Rising loan volumes indicated that crypto risk had become tightly coupled with mainstream balance sheets, rather than merely serving as a sentiment gauge.

Record lending at market peaks signaled that cycle gains stacked on credit, improving liquidity and trade sophistication on the way up, while reloading core vulnerabilities.

FTX-Like Systemic Risk Remains Possible Despite Changes

In other crypto news, the architecture has evolved since the FTX collapse, but systemic risk has remained embedded in the record loan stack.

The combination of on-chain protocols, opaque centralized finance operations, and double-counting created interconnected points of failure.

Digital asset treasury companies emerged as central borrowers, using cryptocurrencies as collateral for cash and yield strategies.

The concentration of borrowing among these firms created vulnerability where stress at one large treasury company could cascade through connected lenders and collateral chains.

Opacity in centralized finance lending meant counterparty exposures remained unclear despite post-FTX reforms.

When prices turned, the lending boom faced the potential for a synchronized margin unwind across decentralized finance, centralized finance, and listed Bitcoin proxy stocks.
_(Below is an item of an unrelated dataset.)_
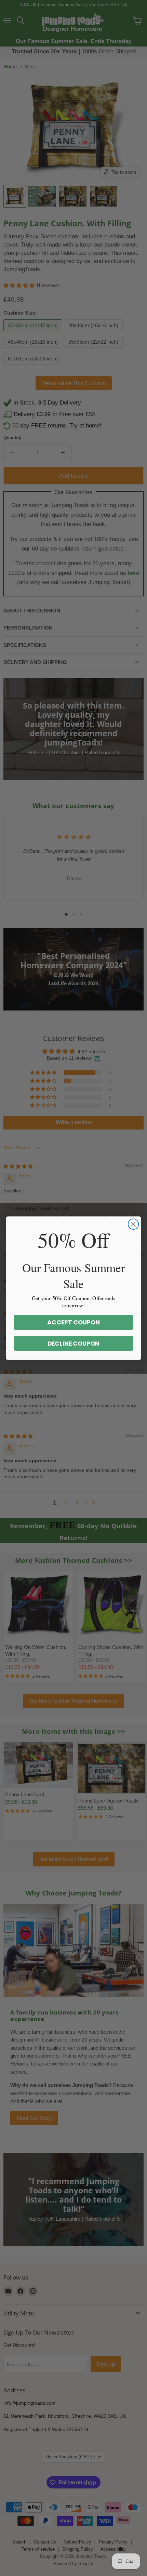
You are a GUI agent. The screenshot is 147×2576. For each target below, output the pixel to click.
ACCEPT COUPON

The structural tightness between crypto markets and traditional finance increased through ETF-linked lending and institutional participation.

A deleveraging episode no longer stayed confined to crypto-native platforms but propagated through prime brokers and mainstream balance sheets.

The $73.6 billion in loans represented the highest level of crypto credit on record, built during a period when Bitcoin printed all-time highs.

The lending peak arrived just as prices began reversing, mirroring the late 2021 pattern that preceded the sector’s most severe credit crisis.

The record levels of crypto loans in the third quarter confirm a leverage-driven market structure with evolving architecture but persistent systemic vulnerabilities.